Текст книги "Семья Мускат"
Автор книги: Исаак Башевис-Зингер
Жанр:
Классическая проза
сообщить о нарушении
Текущая страница: 26 (всего у книги 46 страниц)
Глава шестая
1
Молельный дом в Бялодревне был пуст. Из-за войны евреи в этом году не собрались на молитву – даже на Шабес, попадающий на Хануку. На неделе в молельном доме не собиралось и десяти человек – минимальное число для молитвы. Синагогальный служка, он же казначей раввина, Исроэл-Эли, остался без копейки. Денег же требовали все – бакалейщик, мясник, торговец рыбой, булочник, служанка. Исроэл-Эли пришел к ребе поделиться своим горем. Ребе повел его в комнаты своей покойной жены, запертые уже много лет. Мебель на солнце покоробилась, обои висели клочьями. Под потолком видна была паутина. Из трещин в полу выползали белые черви. Ребе откинул крышку секретера. Внутри были кольца, золотые булавки, брошь, фигурка из слоновой кости, что-то еще. Ребе взял в руки жемчужное ожерелье.
– Возьми его и продай, – сказал он.
– Ее драгоценности? Упаси Бог!
– Зачем мне они? Жениться во второй раз я не собираюсь.
– Может, Гина-Генендл покается и…
– Тот, кто падает в пропасть, обратно не поднимается.
Исроэл-Эли отвез жемчужное ожерелье в Варшаву и заложил его за двести рублей. Перед отъездом он побывал у нескольких богатых бялодревненских хасидов. Все они задавали ему один и тот же вопрос: почему ребе не уезжает из этих опасных мест? Другие хасидские ребе из Амшинова, Радзимина, Пулава, Стрикова, Ново-Минска уже давно обосновались в Варшаве. Исроэл-Эли вернулся в Бялодревну и расплатился с кредиторами. Ребе же, как видно, выбросил эту историю из головы, он даже не спросил Исроэла-Эли, где тот был, не потребовал отчета.
Он ходил по комнате взад-вперед. Редкая его борода поседела, глаза же были, как у молодого, – живые и проницательные. Он подошел к окну и выглянул во двор.
– Исроэл-Эли, – сказал он, – будь добр, попроси зайти реб Мойше-Габриэла.
Исроэл-Эли вышел. Ребе продолжал смотреть в окно. Фруктовые деревья в саду стоят голые, ветки покрыты снегом. На снегу следы птиц. И тут он вспомнил про призраков, у которых, согласно Талмуду, ноги были птичьи. А надо всем вздымалось небо с разорванными облаками, сквозь которые пробивались снопы яркого света.
– Вы посылали за мной, ребе?
– Да, Мойше-Габриэл. Я хотел бы знать, что нас ждет.

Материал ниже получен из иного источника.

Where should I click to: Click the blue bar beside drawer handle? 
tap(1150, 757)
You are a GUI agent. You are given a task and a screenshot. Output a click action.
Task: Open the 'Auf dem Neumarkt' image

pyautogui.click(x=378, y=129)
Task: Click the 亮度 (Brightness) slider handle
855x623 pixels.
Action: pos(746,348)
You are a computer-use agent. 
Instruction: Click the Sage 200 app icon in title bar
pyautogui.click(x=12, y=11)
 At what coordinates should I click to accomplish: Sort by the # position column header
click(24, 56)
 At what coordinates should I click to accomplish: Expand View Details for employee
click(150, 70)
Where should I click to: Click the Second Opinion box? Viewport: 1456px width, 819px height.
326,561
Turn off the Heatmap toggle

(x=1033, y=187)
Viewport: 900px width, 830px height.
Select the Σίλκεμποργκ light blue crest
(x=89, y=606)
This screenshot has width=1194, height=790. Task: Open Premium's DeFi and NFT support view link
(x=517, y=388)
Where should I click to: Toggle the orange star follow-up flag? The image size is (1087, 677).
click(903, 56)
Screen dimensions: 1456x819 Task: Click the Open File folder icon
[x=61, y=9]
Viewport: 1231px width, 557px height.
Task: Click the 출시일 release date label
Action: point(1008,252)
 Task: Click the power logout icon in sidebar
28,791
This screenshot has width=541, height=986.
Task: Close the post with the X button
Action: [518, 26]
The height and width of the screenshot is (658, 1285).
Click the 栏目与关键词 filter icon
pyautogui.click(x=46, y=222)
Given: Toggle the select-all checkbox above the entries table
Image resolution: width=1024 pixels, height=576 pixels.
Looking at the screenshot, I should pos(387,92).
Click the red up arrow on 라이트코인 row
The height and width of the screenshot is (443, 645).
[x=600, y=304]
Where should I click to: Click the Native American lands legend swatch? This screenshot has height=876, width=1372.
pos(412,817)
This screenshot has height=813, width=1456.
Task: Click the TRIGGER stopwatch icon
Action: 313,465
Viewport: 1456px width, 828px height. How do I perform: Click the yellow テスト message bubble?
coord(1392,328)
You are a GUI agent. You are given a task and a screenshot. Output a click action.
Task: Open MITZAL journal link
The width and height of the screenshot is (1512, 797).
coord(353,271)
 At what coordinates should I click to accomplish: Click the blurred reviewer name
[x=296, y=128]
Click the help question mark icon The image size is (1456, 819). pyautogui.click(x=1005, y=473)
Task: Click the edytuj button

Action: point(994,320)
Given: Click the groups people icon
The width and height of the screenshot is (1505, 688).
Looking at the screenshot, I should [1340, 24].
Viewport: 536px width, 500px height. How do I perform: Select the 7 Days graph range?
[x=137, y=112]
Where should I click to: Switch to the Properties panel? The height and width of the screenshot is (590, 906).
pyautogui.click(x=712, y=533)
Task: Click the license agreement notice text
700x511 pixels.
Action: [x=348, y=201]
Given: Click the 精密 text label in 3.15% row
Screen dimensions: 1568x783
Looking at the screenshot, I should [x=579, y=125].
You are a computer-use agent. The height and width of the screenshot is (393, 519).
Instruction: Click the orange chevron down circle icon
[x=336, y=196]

Мойше-Габриэл коснулся своего широкого пояса, ермолки, вьющихся пейсов.
– Если бы знать.
– Что же нам делать? Реб Мойше-Габриэл, научи меня, как быть евреем.
– Мне ли учить ребе?
– Не скромничай. Где обрести мне веру?
Мойше-Габриэл побледнел.
– Нужна не вера.
– Что же, в таком случае?
– Достаточно сказать один из псалмов.
– Скажи, я слушаю.
– Ашрей о-иш ашер лой олах…
– Переведи, реб Мойше-Габриэл. Я простой человек.
И Мойше-Габриэл прочел псалом, переводя на идиш фразу за фразой:
«Блажен муж, который не ходит на совет нечестивых и не сидит в собрании развратителей, но в законе Господа воля его, и о законе Его размышляет он день и ночь. И будет он как дерево, посаженное при потоках вод, которое приносит плод свой во время свое, и лист которого не вянет; и во всем, что он ни делает, успеет»[11]11
Пс. 1, 1.
[Закрыть].
Ребе, насупившись, прислушивался к каждому слову.
– И что же он имел в виду, этот псалмопевец?
– Только то, что сказал.
– У тебя хорошая и простая вера, реб Мойше-Габриэл. Я завидую тебе.
Долгое время ребе молчал. Он закрыл глаза и провел рукой по своему высокому лбу. Видно было, как пульсируют сосуды на висках. Он опять принялся ходить из угла в угол с закрытыми глазами.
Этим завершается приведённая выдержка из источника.